Я много чего собирала: счастливые камешки (маленькие, белые, гладкие), семена цинний, брелоки, пуговицы, цветные карандаши, старые ключи, шнурки (их я связывала между собой в один длинный шнур), бутылки, закладки, открытки — и бутылочные крышки.

Мэй говорила, коллекция мусора — верный признак тупоумия. Но я-то себя тупоголовой не считала. Я вроде как защищала, оберегала ненужные вещи, чтобы они не оказались на помойке. Я спасала их от печальной участи.

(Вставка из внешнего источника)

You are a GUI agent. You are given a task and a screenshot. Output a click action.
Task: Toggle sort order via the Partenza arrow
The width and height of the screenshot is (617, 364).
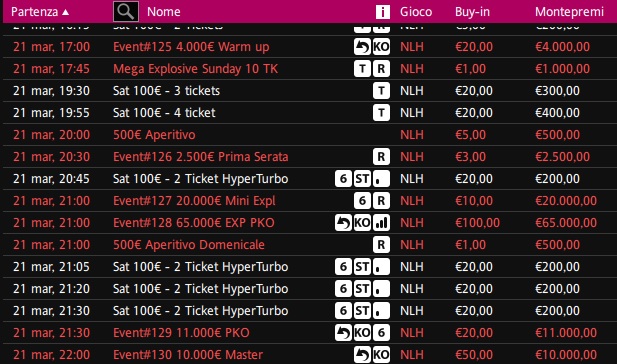[66, 12]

Каждая коллекция хранилась в отдельной коробке, которыми был забит весь наш с Бонни шкаф. Мэй называла его свинарником, такой в нем царил беспорядок. Зато в шкафу Гретхен и Мэй вещи были уложены такими аккуратными стопками, будто к ним никто никогда не притрагивался.

Я спрятала бутылочные крышки в шкаф и забралась под одеяло. Когда Бонни уснула, а я затихла, делая вид, что сплю, Гретхен и Мэй, как всегда, зашептались.

— Как считаешь, Джейк симпатичный? — спросила Мэй.

— Прическа у него классная, — ответила Гретхен.

— А какая фигура!

— Угу.

Они замолчали. Я уже думала, они спят, как вдруг Мэй произнесла:

— Бесит меня, что Цинни собирает всякий мусор.

— А тебе-то что?

— Ну, не знаю... она ведет себя как маленькая, тебе не кажется?

— Я тоже собираю коллекцию, все голубого цвета, — напомнила Гретхен.

— Так это другое дело. Ты не как маленькая. Вот бутылочные крышки — это точно по-детски!

И они вновь захихикали.

«Идите к черту!» — обозлилась я. Теперь я точно их не выкину. Но потом, лежа в тишине, в темноте, я задумалась: вдруг сестры правы и я веду себя как маленькая? Я думала и думала над этим. Ну как тут уснуть...

9. Назад в ящик

Я точно знала: это я убила тетю Джесси. Накануне я расчищала тропу и все думала о тете. Приближалась очередная годовщина смерти Розы. Тетя Джесси в эти дни словно выцветала, становилась вялой и неслышной, будто постоянно сдерживала себя, пыталась притормозить, чтобы не разлететься на кусочки при переходе через страшную дату.

В холмах бушевал холодный ветер, сгонял тучи и сыпал градом. Я забилась под сосну, нависшую над тропой. Крупные градины падали с неба, ударялись о землю, отскакивали и разлетались во все стороны. Под ногами расстилался толстый слой сухих сосновых иголок, и я бездумно ковыряла в нем совком.

И вдруг совок наткнулся на что-то твердое. Я смахнула сосновые иглы и обнаружила новую плиту, такую же в точности, как на тропе. Но до тропы было метров пять; как плита сюда попала? Я поковырялась вокруг, но новых плит не нашла.

Я перевернула тяжелую плиту. С нижней стороны налипли комки земли, между них полз небольшой червяк. Я начала рыть вглубь и тут же что-то задела. Под плитой был спрятан кожаный кисет, перетянутый шнурком. Внутри лежала золотая монета.

Вот это находка! Известный археолог Цинния Тейлор в одиночку совершила открытие века. При ближайшем рассмотрении монета оказалась чем-то вроде медальона, с женской головкой на одной стороне, мужской на другой и буквами: «ДВТБ».